Problem to solve:
Respond with nothing but the number of lines in this data that include the word "Speakers".

-------- Data shown --------

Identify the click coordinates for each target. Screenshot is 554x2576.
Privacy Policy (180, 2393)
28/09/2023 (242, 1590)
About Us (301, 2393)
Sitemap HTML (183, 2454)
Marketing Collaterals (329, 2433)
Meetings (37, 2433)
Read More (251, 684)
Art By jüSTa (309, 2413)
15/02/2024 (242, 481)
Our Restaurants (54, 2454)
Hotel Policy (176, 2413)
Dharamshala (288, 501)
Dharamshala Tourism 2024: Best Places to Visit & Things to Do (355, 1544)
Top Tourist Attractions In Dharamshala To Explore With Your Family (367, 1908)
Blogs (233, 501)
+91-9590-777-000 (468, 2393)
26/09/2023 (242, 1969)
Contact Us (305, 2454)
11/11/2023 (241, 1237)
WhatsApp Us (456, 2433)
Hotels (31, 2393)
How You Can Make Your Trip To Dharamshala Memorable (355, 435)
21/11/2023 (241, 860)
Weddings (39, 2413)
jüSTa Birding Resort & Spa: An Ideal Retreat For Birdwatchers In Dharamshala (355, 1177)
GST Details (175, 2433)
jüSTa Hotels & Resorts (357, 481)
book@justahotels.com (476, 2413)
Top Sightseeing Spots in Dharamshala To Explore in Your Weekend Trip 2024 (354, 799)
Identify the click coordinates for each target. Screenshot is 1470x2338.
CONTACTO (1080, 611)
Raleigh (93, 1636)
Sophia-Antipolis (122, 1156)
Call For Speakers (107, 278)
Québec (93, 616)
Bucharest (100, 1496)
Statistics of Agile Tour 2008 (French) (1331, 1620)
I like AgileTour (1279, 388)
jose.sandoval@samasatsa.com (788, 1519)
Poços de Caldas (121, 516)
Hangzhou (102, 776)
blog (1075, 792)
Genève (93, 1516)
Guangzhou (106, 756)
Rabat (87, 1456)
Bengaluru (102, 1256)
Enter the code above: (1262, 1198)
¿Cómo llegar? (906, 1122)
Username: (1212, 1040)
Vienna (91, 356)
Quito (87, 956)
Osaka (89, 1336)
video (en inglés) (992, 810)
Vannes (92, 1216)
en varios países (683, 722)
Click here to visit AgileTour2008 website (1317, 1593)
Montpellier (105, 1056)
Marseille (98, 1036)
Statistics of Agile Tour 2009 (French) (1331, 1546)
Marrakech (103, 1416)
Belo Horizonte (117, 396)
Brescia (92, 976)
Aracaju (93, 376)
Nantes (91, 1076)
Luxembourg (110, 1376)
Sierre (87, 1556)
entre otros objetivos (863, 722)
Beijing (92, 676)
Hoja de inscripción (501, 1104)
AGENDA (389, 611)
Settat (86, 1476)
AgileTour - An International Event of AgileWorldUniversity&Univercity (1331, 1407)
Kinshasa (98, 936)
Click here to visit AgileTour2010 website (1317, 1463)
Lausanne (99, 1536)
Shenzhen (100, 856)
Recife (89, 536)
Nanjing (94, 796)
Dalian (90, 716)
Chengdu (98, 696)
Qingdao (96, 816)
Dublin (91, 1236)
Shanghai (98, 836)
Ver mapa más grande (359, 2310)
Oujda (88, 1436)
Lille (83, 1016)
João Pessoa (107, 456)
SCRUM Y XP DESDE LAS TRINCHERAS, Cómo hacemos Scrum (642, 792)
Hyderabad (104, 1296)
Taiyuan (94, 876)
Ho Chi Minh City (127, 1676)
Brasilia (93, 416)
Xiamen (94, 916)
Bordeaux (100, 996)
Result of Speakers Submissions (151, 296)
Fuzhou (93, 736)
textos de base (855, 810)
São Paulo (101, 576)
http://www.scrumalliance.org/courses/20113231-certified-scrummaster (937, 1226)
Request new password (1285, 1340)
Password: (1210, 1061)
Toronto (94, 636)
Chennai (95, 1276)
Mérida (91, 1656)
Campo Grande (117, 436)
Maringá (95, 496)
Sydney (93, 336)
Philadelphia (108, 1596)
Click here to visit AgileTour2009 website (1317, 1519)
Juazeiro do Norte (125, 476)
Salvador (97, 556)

--------

Exercise response:
2